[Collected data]
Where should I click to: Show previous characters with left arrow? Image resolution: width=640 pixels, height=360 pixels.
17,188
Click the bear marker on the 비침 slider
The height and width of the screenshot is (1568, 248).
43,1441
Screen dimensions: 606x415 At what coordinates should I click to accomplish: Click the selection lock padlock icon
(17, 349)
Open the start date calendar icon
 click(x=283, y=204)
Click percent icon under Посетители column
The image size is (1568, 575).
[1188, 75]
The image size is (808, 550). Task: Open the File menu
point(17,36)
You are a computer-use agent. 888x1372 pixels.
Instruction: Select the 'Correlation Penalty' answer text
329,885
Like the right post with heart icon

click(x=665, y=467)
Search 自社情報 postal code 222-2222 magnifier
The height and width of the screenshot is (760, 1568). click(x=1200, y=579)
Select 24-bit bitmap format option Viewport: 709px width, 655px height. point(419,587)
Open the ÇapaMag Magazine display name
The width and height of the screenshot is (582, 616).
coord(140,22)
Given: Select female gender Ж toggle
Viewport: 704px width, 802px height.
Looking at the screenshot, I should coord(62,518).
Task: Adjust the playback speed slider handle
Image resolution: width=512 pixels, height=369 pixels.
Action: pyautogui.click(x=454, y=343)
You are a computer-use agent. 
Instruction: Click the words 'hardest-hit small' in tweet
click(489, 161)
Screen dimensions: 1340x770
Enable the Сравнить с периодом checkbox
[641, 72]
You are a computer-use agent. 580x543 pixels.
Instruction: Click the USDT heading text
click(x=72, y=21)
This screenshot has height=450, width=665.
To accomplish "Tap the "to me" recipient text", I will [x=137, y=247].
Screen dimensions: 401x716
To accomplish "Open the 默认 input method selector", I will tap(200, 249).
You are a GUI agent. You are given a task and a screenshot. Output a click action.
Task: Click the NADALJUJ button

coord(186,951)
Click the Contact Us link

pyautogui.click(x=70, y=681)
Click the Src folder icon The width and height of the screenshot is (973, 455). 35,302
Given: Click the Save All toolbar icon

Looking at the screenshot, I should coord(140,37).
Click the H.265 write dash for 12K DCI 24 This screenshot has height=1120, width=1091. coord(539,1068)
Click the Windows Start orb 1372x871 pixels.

» **TASK ITEM**:
Exact repetition is required: return every record shown above.

» **REPLY TO THE EXERCISE**:
Where should I click to: Show previous characters with left arrow? Image resolution: width=640 pixels, height=360 pixels.
17,188
Click the bear marker on the 비침 slider
The height and width of the screenshot is (1568, 248).
43,1441
Screen dimensions: 606x415 At what coordinates should I click to accomplish: Click the selection lock padlock icon
(17, 349)
Open the start date calendar icon
 click(x=283, y=204)
Click percent icon under Посетители column
The image size is (1568, 575).
[1188, 75]
The image size is (808, 550). Task: Open the File menu
point(17,36)
You are a computer-use agent. 888x1372 pixels.
Instruction: Select the 'Correlation Penalty' answer text
329,885
Like the right post with heart icon

click(x=665, y=467)
Search 自社情報 postal code 222-2222 magnifier
The height and width of the screenshot is (760, 1568). click(x=1200, y=579)
Select 24-bit bitmap format option Viewport: 709px width, 655px height. point(419,587)
Open the ÇapaMag Magazine display name
The width and height of the screenshot is (582, 616).
coord(140,22)
Given: Select female gender Ж toggle
Viewport: 704px width, 802px height.
Looking at the screenshot, I should coord(62,518).
Task: Adjust the playback speed slider handle
Image resolution: width=512 pixels, height=369 pixels.
Action: pyautogui.click(x=454, y=343)
You are a computer-use agent. 
Instruction: Click the words 'hardest-hit small' in tweet
click(489, 161)
Screen dimensions: 1340x770
Enable the Сравнить с периодом checkbox
[641, 72]
You are a computer-use agent. 580x543 pixels.
Instruction: Click the USDT heading text
click(x=72, y=21)
This screenshot has height=450, width=665.
To accomplish "Tap the "to me" recipient text", I will [x=137, y=247].
Screen dimensions: 401x716
To accomplish "Open the 默认 input method selector", I will tap(200, 249).
You are a GUI agent. You are given a task and a screenshot. Output a click action.
Task: Click the NADALJUJ button

coord(186,951)
Click the Contact Us link

pyautogui.click(x=70, y=681)
Click the Src folder icon The width and height of the screenshot is (973, 455). 35,302
Given: Click the Save All toolbar icon

Looking at the screenshot, I should coord(140,37).
Click the H.265 write dash for 12K DCI 24 This screenshot has height=1120, width=1091. coord(539,1068)
Click the Windows Start orb 1372x871 pixels.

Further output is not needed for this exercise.